• Problem requirements: Any pictures in the records below should be skipped; write out everything else exactly.

═══ Exercise materials ═══

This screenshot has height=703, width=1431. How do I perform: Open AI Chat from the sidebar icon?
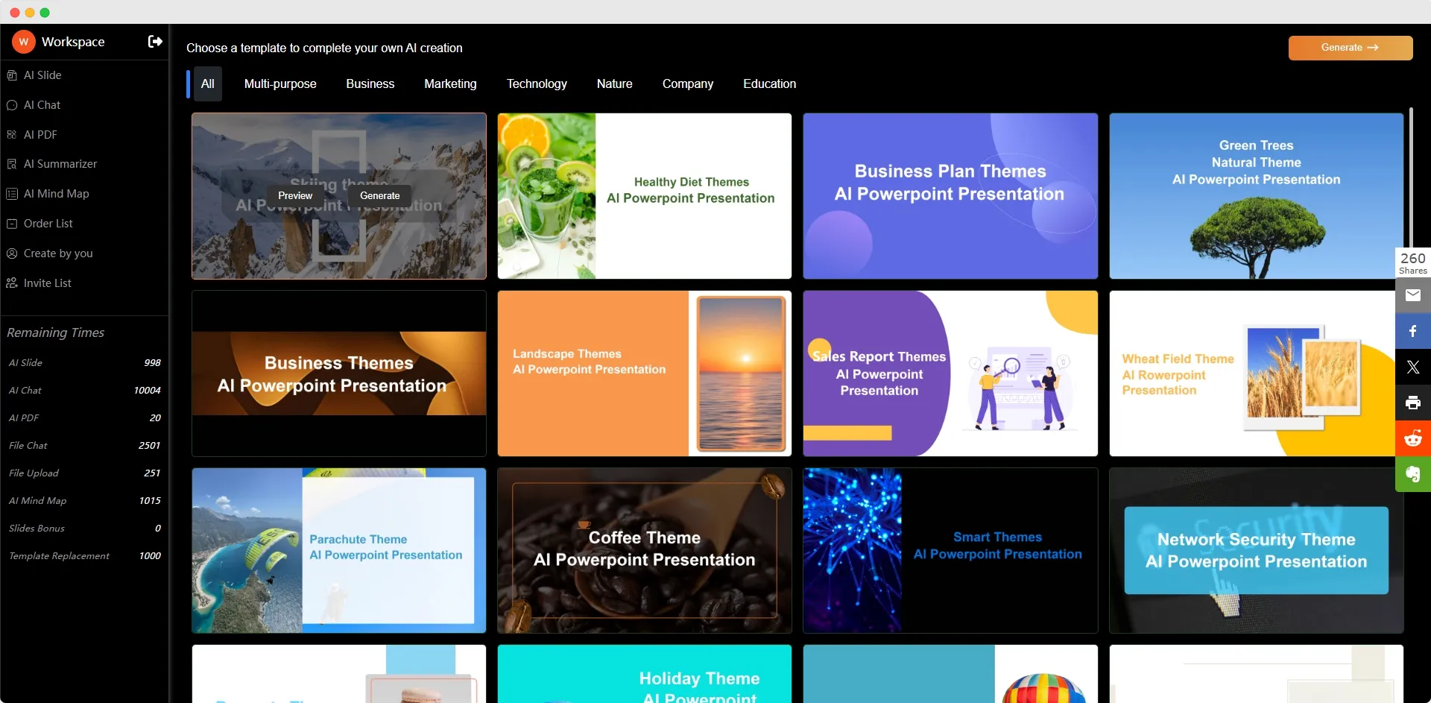pos(12,105)

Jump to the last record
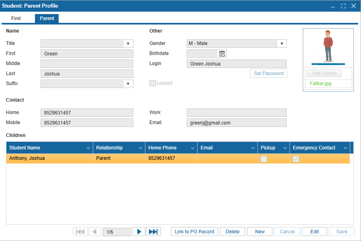(x=153, y=232)
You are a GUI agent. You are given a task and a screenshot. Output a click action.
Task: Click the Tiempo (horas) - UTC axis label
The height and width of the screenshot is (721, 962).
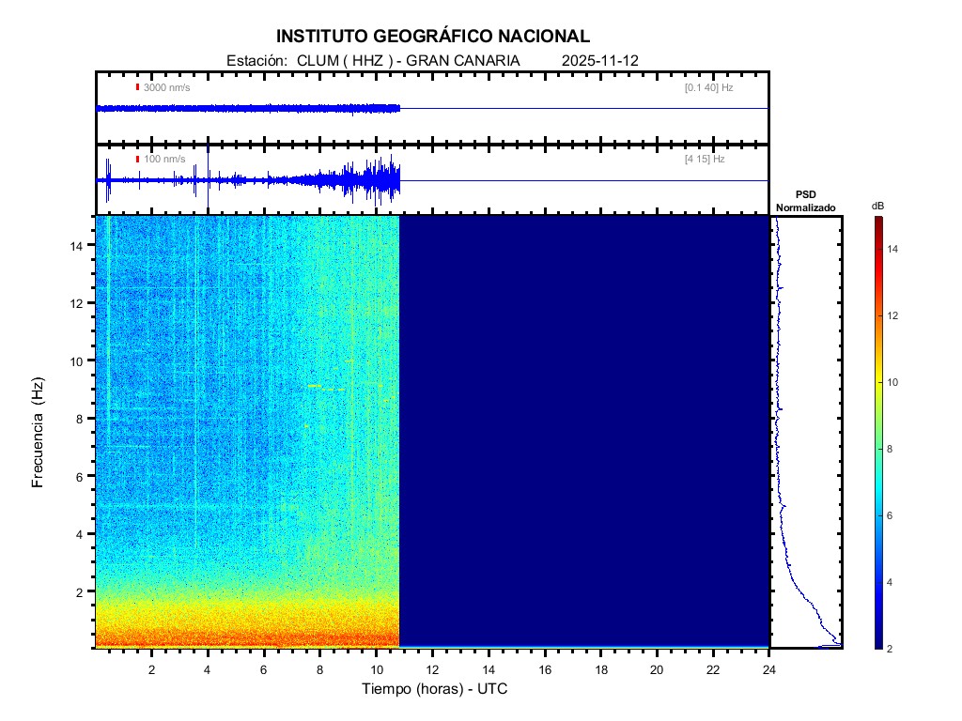(435, 689)
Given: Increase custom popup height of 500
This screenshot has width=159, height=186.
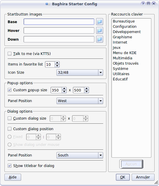Looking at the screenshot, I should pyautogui.click(x=86, y=89).
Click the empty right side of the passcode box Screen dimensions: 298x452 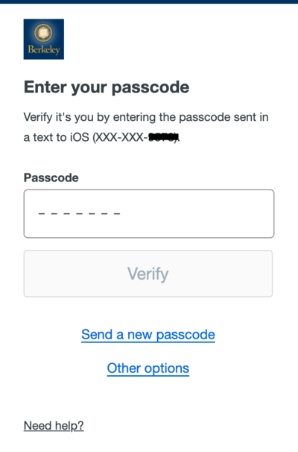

═══

• Exercise response:
This screenshot has height=703, width=1431. How do I perform: Open AI Chat from the sidebar icon?
pos(12,105)

Jump to the last record
(x=153, y=232)
You are a GUI agent. You are given a task and a screenshot. Output a click action.
Task: Click the Tiempo (horas) - UTC axis label
The height and width of the screenshot is (721, 962).
(435, 689)
Given: Increase custom popup height of 500
This screenshot has width=159, height=186.
Looking at the screenshot, I should pyautogui.click(x=86, y=89).
Click the empty right side of the passcode box Screen dimensions: 298x452 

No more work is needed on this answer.